Hospital Adoption Education Act of 2025
The Hospital Adoption Education Act of 2025 would require the Department of Health and Human Services, through the Administration for Children and Families (ACF), to develop and widely share accurate, relevant, and accessible resources about sensitivities around adoption in health care settings. It directs creation of digital (and possibly print) materials and a dedicated online adoption resources page for health care workers. The bill also sets up a process to develop these resources via a committee of adoption experts, and it funds education and professional development for hospital and birthing-center care providers who interact with prospective birth mothers and potential adoptive families. Through grants or contracts, eligible nonprofit organizations focused on adoption education would implement these programs, with strict eligibility criteria to avoid conflicts of interest. The act includes an evaluation plan and authorizes $5 million in appropriations for 2026–2029.
Key Points
- 1Development and nationwide dissemination of adoption-sensitivity resources for health care settings, including digital materials and print resources as appropriate.

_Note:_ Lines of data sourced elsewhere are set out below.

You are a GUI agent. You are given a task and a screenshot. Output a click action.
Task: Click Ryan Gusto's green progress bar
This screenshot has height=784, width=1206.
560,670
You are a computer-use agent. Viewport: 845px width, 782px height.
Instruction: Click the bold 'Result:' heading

- 2Creation and maintenance of an online adoption resources webpage for health care workers on the ACfF public website to improve awareness and understanding.

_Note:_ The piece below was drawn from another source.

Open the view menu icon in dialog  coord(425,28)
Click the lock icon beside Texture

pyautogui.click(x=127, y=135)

- 3Establishment of a resources development process led by a committee of adoption experts, with diverse memberships (adoption education groups, maternal health experts, child welfare experts, licensed social workers, hospital case managers, adoption attorneys).
- 4Provision of education and professional development for care providers at hospitals and birthing centers, including possible grants/contracts to eligible entities to deliver training and consultation; eligibility requires nonprofit, health-care–focused adoption education organizations that do not place children, do not provide or refer for abortions, and do not have a vested interest in a specific pregnancy outcome; activities must supplement other funding, run up to 3 fiscal years, and require annual reporting.
- 5Evaluation and reporting requirements, including measuring adoption-sensitive programming uptake in hospitals and care providers, with a Congress-facing report due within 3 years of enactment; funding cap set at $5,000,000 for 2026–2029.